Philipson took from his wallet a small folded slip, but paused before flattening it out.

'I must have your solemn promise of secrecy, Mirlees,' he said. 'I have risked my neck twice for this little handful of words, and I do not choose to share it with any human soul besides yourself. Are you agreeable?'

I gave the assurance he wanted, and Philipson, leaning over the table, read in a clear whisper the following remarkable statement:

"I, Sbrang Chikya Lama, being a priest of the holy brotherhood of Phagspa in the city of Shigatse, having now come to the end of this incarnation, do hereby declare:

"That having strayed from the caravan in which I journeyed with others despatched by the Ocean Priest" (Dalai Lama) "from Lhassa to the Son of Heaven" (Emperor of China) "who holds sway in the north, I lost my way in the mountains, and was mad with the madness of high places" (height-sickness) "and came at last after many wanderings and grievous pains to the land of the beings of ghostly face, who dwell by the river of white gems under skies where birds fly bigger than the children of men.
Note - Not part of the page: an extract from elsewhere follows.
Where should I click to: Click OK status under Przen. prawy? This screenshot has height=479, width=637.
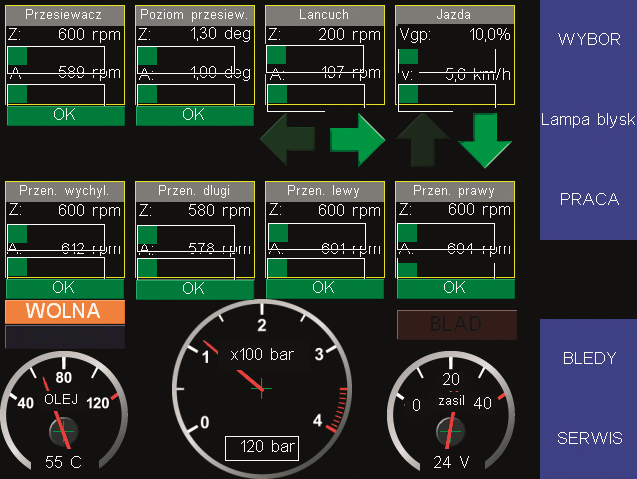coord(454,288)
And I descended into the valley which lies towards the setting sun, but having seen from afar the beings of ghostly face and becoming greatly afraid lest they, evil spirits, should enthral me to an evil _karma_" (conduct of life) "I fled swiftly into the mountains again ere they beheld me, and crossed again the great snows, hoping that in time I might meet pilgrims of our own faith who should relieve me of my distress. But I have seen no men, only the yak and the eternal snows, and being now blinded with the snows and ready to die for want of food and shelter, have written these words for warning lest any of the true brotherhood should stray from this spot towards the setting sun and should meet the devils of ghostly face and come to evil at their hands.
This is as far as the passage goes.